Like other previous reports [17, 18] we found TTD and MSD to be extremely useful in obese patients in reducing incision length and tissue detachment. Cole et al. [17] report a series of 42 consecutive patients with a mean BMI of 35.9 kg/m2 who underwent a lumbar discectomy through an 18–20 mm length incision. Main complications were as similar as in slim patients. Moreover, we noted absence of postoperative infection in this group of patients in our series. That has to be put in balance, considering overweight as significant risk factor for postoperative infection. This result has recently been confirmed by Park et al. [18] who reported a series of 77 overweight or obese patients involved in minimally invasive spine procedures encompassing lumbar discectomy, laminotomy for stenosis and TLIF.
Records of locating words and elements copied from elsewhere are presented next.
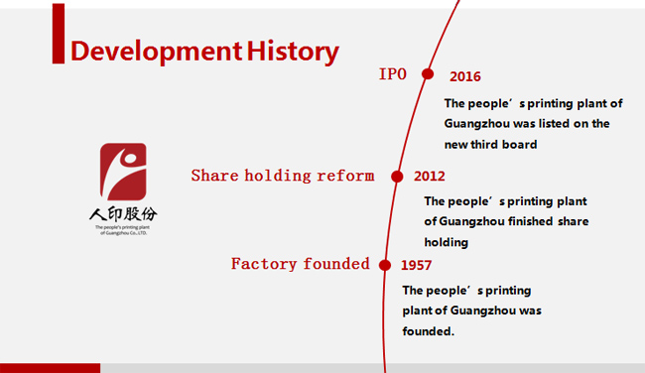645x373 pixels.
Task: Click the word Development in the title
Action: pos(157,52)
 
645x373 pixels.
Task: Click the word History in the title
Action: pos(293,52)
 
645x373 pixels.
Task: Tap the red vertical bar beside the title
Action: pos(59,34)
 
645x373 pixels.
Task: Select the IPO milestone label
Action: pos(392,74)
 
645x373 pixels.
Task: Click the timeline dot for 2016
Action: pos(428,74)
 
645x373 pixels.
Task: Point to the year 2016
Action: pos(464,76)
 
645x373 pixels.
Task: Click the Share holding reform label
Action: pos(283,176)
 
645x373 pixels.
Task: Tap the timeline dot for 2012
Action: pos(397,177)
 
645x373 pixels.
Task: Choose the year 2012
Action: pos(430,176)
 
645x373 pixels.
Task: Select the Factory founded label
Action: pos(301,264)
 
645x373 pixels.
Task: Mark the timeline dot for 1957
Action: pos(385,265)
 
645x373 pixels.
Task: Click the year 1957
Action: pos(417,265)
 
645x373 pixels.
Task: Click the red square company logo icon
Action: pos(123,172)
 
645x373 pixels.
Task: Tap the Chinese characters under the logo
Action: pos(123,214)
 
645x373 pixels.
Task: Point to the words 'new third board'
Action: pos(491,145)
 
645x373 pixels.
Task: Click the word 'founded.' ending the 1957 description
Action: pos(429,331)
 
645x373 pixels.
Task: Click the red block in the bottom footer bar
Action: pos(51,368)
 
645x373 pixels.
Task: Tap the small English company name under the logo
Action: pos(123,230)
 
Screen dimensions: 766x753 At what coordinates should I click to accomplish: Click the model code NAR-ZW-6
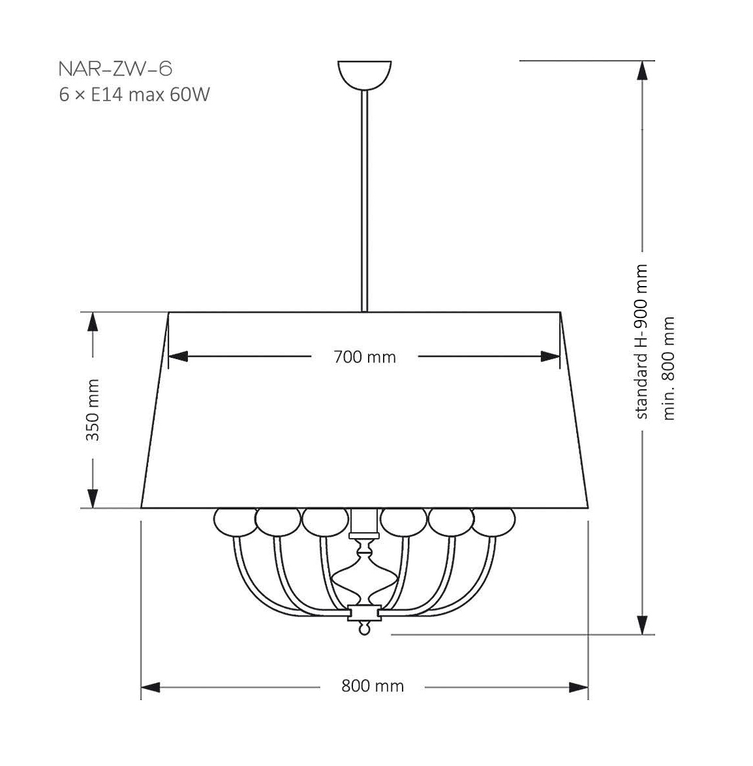(x=115, y=69)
We also found TTD to be more advantageous than MSD in previously operated patients to avoid crossing previous approach fibrosis. In fact, the more angled approach to the interlaminar space allows to work in virgin tissues and to use virgin bone as a landmark. For these reasons, surgery of recurrent disc herniations can safely be performed without increasing risks, as recently shown by Isaacs et al. [19]. The small number of recurrent herniations in our series, however, did not allow us to validate these results.

Finally, it seems important to us to note that minimally invasive lumbar fusion-like TLIF as described by Holly et al. [20] or Mummaneni [21] are performed through the same retractors and therefore followed the same principles. Schwender et al. [22] reports a 45 minimally invasive TLIF series with a 100% fusion rate and significant patient’s improvement. Previous data imply that discectomy through a tubular retractor could represents the first step in learning curve before arthrodesis.

Conclusion

Transtubular discectomy is as effective and safe as MSD for the treatment of single-level lumbar disc herniation. Both techniques represent a minimally invasive approach to the spine, reducing postoperative pain and hospital stay duration. No statistically significant differences between the techniques were found comparing intraoperative complications, postoperative VAS and morphine consumption, and postoperative stay length. Giving these data, TTD does not appear to be more effective than MSD in reducing muscular trauma during surgery.